ドライビングスキルに関しては何もいうことがありません。クルマを速く走らせることに関してはものすごく賢いです。話をしていてもすごく楽しいですよ。「あ、そういう考え方もあるのか」って感じることがあります。レースを離れるとまだちょっと子供っぽいところがあるんですけどね。レース一家(※)の中で子供の頃からカートに取り組んできて、まだ外の世界を知らないというか、純粋なところがある。これからいろんな大人と知り合って成長してくんでしょう。僕も(影山正彦)監督とイジりながら(笑)いろんなことを教えていこうと思います。
※阪口晴南の父はカートショップ経営で、ファミリーには叔父の良平(No.6 ADVICS muta MC86)を筆頭にカート/レーシングドライバー&ライダーが多い。

 

レーシングドライバーって自分一人が頑張ればどうにかなるって世界じゃありません。いろんな人たちを味方につけて、いろんなものを開発しあって、その中の1個でも欠けたら勝てない世界。そのことに本人が気づく良い年なんじゃないかなと思います。でも本当に良い選手ですよ。
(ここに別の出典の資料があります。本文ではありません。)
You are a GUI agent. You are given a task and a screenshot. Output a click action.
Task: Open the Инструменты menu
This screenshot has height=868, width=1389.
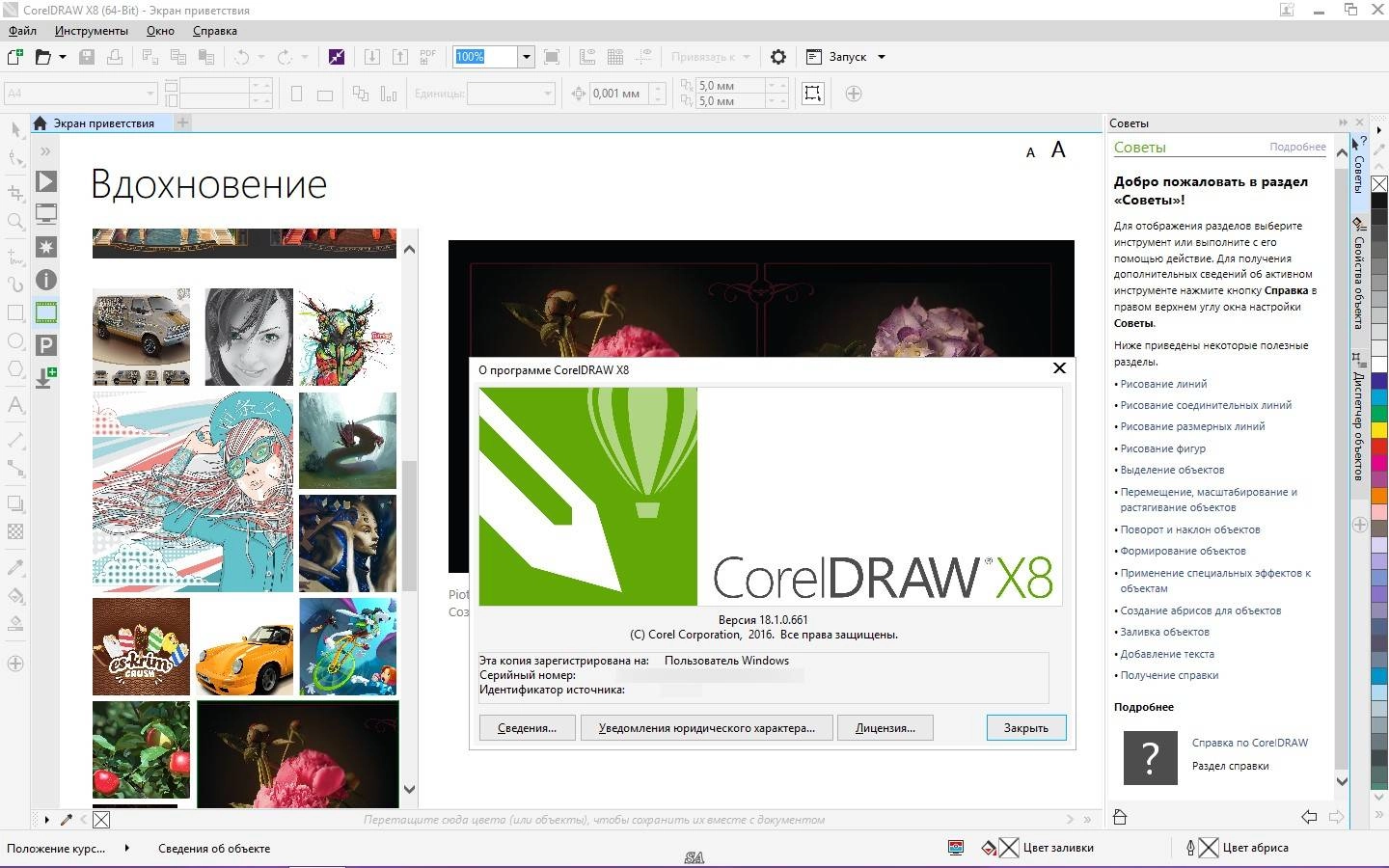[x=91, y=30]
このまま成長していったらどんなドライバーになるんだろう? って楽しみです。

 

 

 

 

 

 

 

 

高木真一(No.55 ARTA NSX GT3)
「若い子たちが何を求めているのかを、ドライバーの目線でエンジニアに伝えるのが、今の僕の仕事なんだと思います」

 

 

・若い選手とレースを戦う上で心がけていることは
小林(崇志)から始まり、ショーン・ウォーキンショー、福住仁嶺、大湯都史樹と20代の若い子を預かってきましたが、やはりARTAに選ばれた選手というのは基本的に速い子ばかりです。ショーン(ウォーキンショー)以外はフォーミュラカーから最初のハコ車のレースとしてSUPER GTにやってくるので、フォーミュラカーの倍以上の重さがあり、ダウンフォースも少ない、そしてタイヤにも負担がかかる、そういうクルマを乗りこなす勉強がまず必要ですが、みんなものすごく吸収が早いです。今はデータロガーや映像などを使った学習をフォーミュラカーで経験しているので、そういう機材を使って良いものを学びとってもらっています。ですからドライビングテクニックに関してはこちらから教える必要がない感じです。それよりも300クラスと500クラスの混走というSUPER GT独特の駆け引きや、タイヤの使い方や開発などを覚えてもらっています。シーズン前半は僕がやってみせて、途中から若い子にどんどん開発を任せるようにしています。

 

・大湯(都史樹)選手の印象は
ウエットもドライも動じないというか、速くて器用です。(去年組んだ福住)仁嶺もそうでしたし、最近の若い子はシミュレーターなどいろんなところで遊びながら費やしている時間が長いんだと思います。ただセッティングはまだ全部は任せられないので、そこは僕らおじさんが乗って、彼らの言葉をエンジニアと一緒に解析している感じです。ドライバー目線からエンジニアに伝えられることが沢山あるので、それをやるために僕は雇われているのかなと思いますね。

 

・今シーズンの目標は
開幕戦からQ1を突破できないなど、あまり流れが良くなかったんですが、今シーズンからポイントの3倍のハンディウェイトを積むことになったおかげで、まだポイントを取れていないチームにもチャンスがあると思います。そのことを前向きに捉えて今回と次のレースで大きくポイントを取り、ハンディが半分になる第7戦、ノーハンディになる最終戦でチャンピオン争いをしたいなと。今は我慢のレースですが、この辺で流れを変えたいです。天候が不安定で予測が難しいですが、チームの総合力で良い結果を出したいです。